Ve eşinizden ayrı kendinizi mutlu etmeye çalışın bir hobi farklı bir arkadaş ortamı vs gibi.
Ayrıca mümkünse şehir değiştirin veya uzak mahalleye taşının baskıcı babadan uzak durun boşandıktan sonra.
 
Ben şurasına takıldım sevdiğin ve güvendiğin birisi ile evlenmişsin. Ayrıldıktan sonra bile sevebilir miyim güvene bilir miyim diye tereddüt yaşıyorsunuz. Eşiniz size ne gibi bir güvensizlik yaşattı.
 
Bence siz bosanmazsiniz o netliği göremedim sözde kendi ailenizi de bahane ediyorsunuz anı duygu degisimleriyle akliniza gelen bir düşünce bu madem eşiniz sevgi dışında her bakımdan size rahat bir hayat sunuyor o zaman birbirinizw olan sevgiyi tekrardan alevlendirmek için bir şeyler yapın terapi olur adamakıllı konuşmak kararlar almak tatile çıkmak birbirinize gerçekten vakit ayırmak vs hepsi olur ama bebek değil kesinlikle ve hala ateş sönmüş durumdaysa o zaman daha makul bir karar alabilirsiniz
 
Böyle bir evlilik hayal etmemiştim. Özellikle evliliğimizin ilk aylarında çok sıkıntı çektim ailemden arkadaşlarımdan uzak hiç bilmediğim bir yere gelin geldim günlerce haftalarca evden çıkmadığım oldu eşim hiç destek olmadı beni asla anlamadı bütün gün evde bunalmışsındır hadi kalk bi dışarı çıkalım hava al demedi hiç bir zaman. İşten gelir yemek yer televizyon izler çay kahve hizmeti bekler sonra da döner sırtını uyur. Ne sevgi gösterir ne ilgi. Saatlerce mutfaktan çıkmasam gelip bi napıyosun yardıma ihtiyacın var mı diye sormaz. Evde hiç bir işin ucundan tutmaz. Hüngür hüngür ağladığımı gördüğü halde umursamaz hiç bir şey yokmuş gibi yatar uyur. Ama anneme göre bütün evlilikler böyle bütün erkekler ilgisiz ve odun bu boşanmak için geçerli bir neden değil. Bende bundan korkuyorum gerçekten bütün erkekler aynı mı yeniden biriyle birlikte olmak istesem aynı şeyleri tekrar yaşar mıyım acaba korkusu…
 
Ani duygu değişimiyle alınmış bir karar değil bu yaklaşık 1 senedir aklımda olan yapmayı deli gibi istediğim ama cesaret edemediğim bir karar. İnanın gidecek yerim olsa 1 saniye durmam bu evde bu adamın yanında. O kadar büyük bir duygusal boşluğun içindeyim ki bi ara çocuk çok istedim yalnızlığıma iyi gelir bana arkadaş olur boşansam bile en azından anne olabilmek için biriyle yeniden evlenmek zorunda kalmam çocuğumla hayatıma devam ederim diye ama sonra bunun çok büyük bir bencillik olduğunu çocuğa haksızlık olacağını düşünüp vazgeçtim
 

Bütün evlilikler böyle değil, ancak çoğu evlilik böyle evet. Erkek cinsi yamuklarla dolu, bir yerden ömür yiyecekler illa bence.
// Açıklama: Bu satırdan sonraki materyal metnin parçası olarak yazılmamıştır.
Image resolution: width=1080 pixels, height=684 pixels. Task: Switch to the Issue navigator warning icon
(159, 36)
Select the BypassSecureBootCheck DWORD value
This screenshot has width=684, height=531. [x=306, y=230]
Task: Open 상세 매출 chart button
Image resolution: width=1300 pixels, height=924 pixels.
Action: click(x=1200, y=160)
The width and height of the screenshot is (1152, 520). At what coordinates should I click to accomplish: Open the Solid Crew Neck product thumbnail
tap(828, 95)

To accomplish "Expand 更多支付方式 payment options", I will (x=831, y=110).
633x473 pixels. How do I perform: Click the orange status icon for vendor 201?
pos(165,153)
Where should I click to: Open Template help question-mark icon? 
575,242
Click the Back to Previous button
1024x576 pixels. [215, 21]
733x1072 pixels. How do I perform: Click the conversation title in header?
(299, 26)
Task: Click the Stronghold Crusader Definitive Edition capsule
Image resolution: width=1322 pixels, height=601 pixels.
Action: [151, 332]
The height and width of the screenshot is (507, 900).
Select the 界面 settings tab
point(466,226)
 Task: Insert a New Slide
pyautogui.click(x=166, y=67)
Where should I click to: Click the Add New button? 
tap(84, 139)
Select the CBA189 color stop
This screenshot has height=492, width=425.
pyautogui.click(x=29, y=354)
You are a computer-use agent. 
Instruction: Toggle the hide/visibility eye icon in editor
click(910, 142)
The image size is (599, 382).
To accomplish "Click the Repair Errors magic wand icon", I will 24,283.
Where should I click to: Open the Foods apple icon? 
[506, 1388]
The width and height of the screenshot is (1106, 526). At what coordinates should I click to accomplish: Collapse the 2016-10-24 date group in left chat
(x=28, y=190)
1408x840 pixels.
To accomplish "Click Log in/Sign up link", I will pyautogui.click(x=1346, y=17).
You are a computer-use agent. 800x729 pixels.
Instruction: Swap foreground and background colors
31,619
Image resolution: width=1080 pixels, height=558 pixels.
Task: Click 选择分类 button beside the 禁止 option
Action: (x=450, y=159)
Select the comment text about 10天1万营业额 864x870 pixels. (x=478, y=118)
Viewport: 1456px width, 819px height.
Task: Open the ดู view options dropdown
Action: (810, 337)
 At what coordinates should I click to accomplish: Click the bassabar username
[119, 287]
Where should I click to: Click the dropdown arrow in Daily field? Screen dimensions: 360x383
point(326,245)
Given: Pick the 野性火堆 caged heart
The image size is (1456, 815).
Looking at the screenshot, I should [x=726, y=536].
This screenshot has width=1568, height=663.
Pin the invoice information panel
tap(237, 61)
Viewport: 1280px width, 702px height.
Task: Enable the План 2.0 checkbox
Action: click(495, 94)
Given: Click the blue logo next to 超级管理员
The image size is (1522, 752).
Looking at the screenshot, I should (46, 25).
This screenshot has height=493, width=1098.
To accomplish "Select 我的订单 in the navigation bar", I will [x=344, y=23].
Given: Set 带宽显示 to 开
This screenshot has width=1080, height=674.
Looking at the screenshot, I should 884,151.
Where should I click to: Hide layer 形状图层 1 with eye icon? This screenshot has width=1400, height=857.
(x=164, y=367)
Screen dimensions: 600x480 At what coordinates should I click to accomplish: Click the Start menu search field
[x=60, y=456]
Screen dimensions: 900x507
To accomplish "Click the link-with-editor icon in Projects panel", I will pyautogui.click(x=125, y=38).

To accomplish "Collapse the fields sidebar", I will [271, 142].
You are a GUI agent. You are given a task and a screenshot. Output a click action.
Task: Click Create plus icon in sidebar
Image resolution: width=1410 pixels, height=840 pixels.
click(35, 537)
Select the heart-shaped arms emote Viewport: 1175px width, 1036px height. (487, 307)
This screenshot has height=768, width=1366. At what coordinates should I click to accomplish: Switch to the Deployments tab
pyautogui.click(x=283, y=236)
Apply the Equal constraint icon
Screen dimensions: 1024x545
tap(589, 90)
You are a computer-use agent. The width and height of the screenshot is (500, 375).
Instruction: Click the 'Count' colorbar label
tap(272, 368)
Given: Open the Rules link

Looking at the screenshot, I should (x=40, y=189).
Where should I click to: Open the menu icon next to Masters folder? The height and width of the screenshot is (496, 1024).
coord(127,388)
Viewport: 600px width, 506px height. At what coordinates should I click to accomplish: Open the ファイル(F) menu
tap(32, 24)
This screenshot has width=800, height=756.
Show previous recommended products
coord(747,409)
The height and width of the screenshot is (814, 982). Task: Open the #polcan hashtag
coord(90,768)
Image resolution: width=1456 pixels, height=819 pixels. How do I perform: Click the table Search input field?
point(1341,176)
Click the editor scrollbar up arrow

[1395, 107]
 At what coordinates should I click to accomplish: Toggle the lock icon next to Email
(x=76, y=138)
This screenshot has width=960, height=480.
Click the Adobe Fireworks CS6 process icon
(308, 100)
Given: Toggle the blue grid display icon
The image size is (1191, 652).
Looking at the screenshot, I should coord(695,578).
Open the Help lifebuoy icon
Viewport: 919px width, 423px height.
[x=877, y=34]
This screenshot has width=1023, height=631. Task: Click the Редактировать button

Ben ne tatlı adam bu yaa, ömür uzatır dediğim çok az koca gördüm..

Onlari bulan kadınlar için de Kadir gecesi doğmuşlar diye düşünürüm.

Daha iyisini bulurum fikriyle hareket etmeyin. Zira bunu bilemeyiz. Daha iyi ihtimali daha kötüsünü bulma ihtimalinden daha düşük bu gerçek.
Buna bakıp mutsuzlugumuzu giyip oturacak da değiliz elbette.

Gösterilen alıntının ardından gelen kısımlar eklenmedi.